======== GIVEN RECORDS

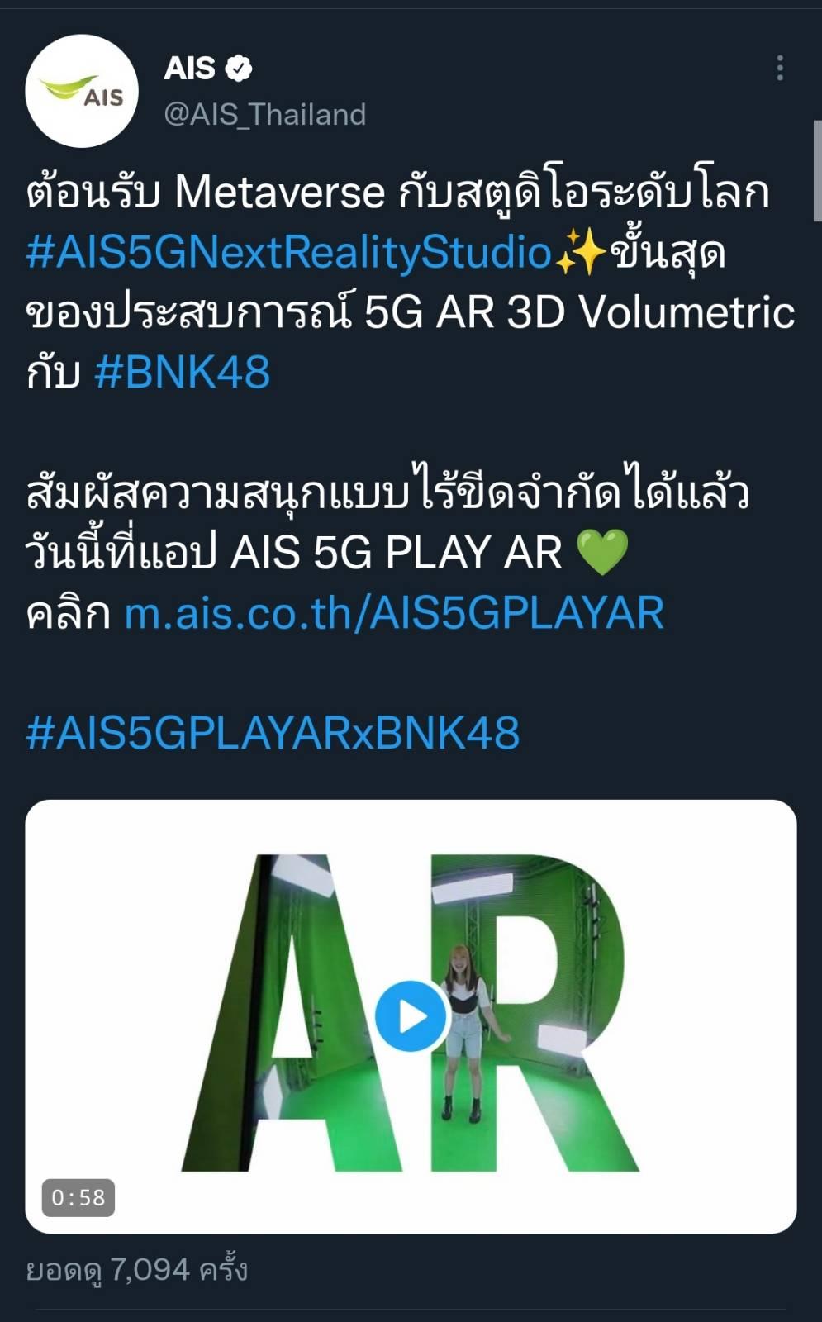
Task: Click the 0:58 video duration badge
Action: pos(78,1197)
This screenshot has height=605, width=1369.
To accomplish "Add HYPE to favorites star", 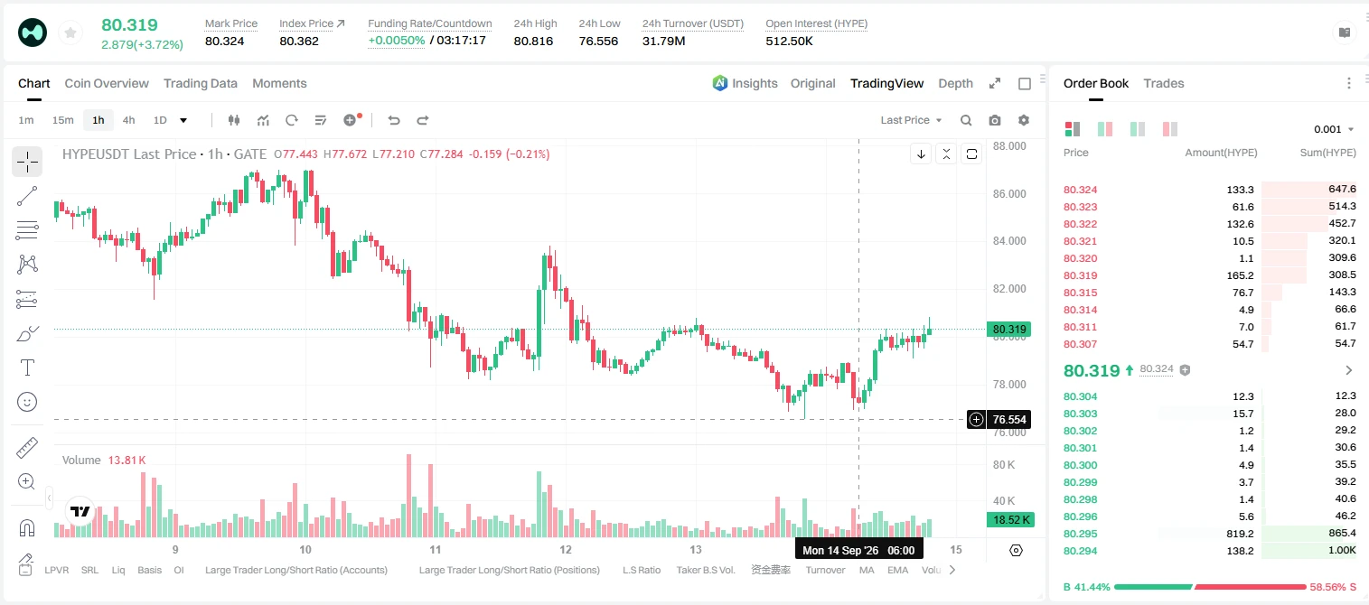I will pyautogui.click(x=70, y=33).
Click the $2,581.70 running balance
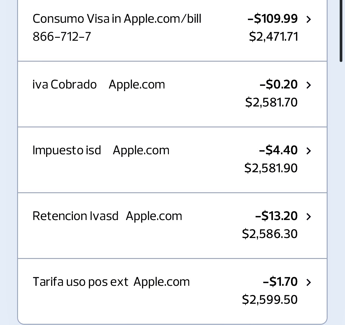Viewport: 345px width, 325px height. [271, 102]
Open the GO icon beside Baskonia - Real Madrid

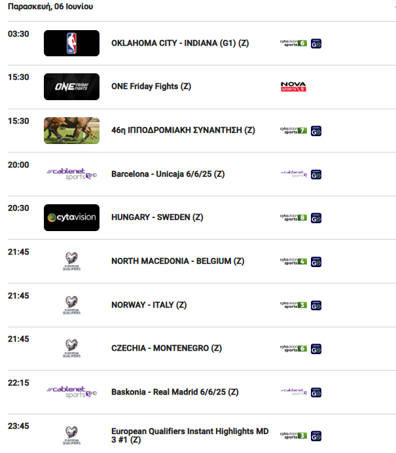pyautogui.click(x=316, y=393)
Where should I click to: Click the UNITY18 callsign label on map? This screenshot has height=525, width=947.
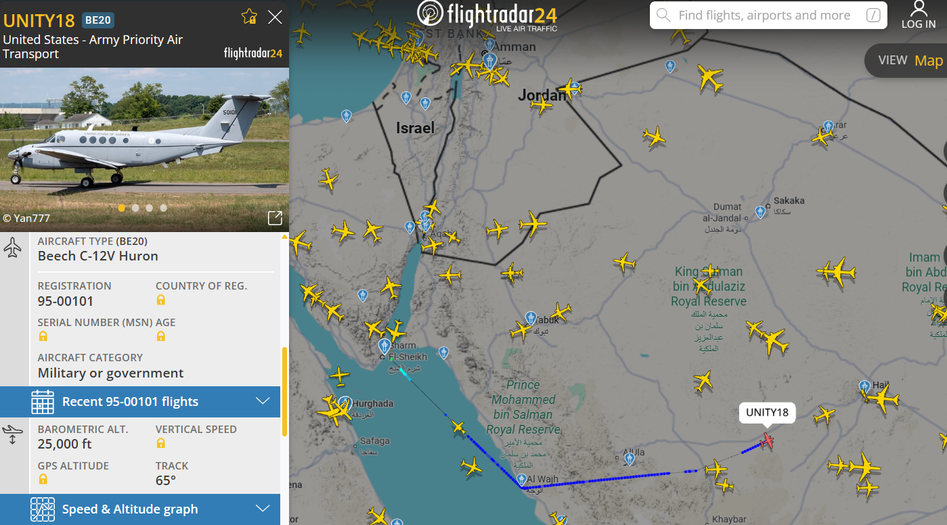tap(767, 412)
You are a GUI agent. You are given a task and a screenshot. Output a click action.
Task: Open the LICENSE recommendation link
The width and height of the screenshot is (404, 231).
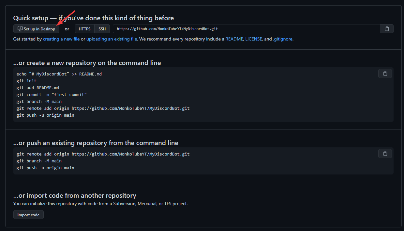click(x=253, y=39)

================

▶ _TRY IT_
Every line between the one containing "Task: Open the LICENSE recommendation link" and the last line of the data above, both included, should be copied exactly, but not the pictures.

▶ _ANSWER FOR THE TASK_
Task: Open the LICENSE recommendation link
The width and height of the screenshot is (404, 231).
click(x=253, y=39)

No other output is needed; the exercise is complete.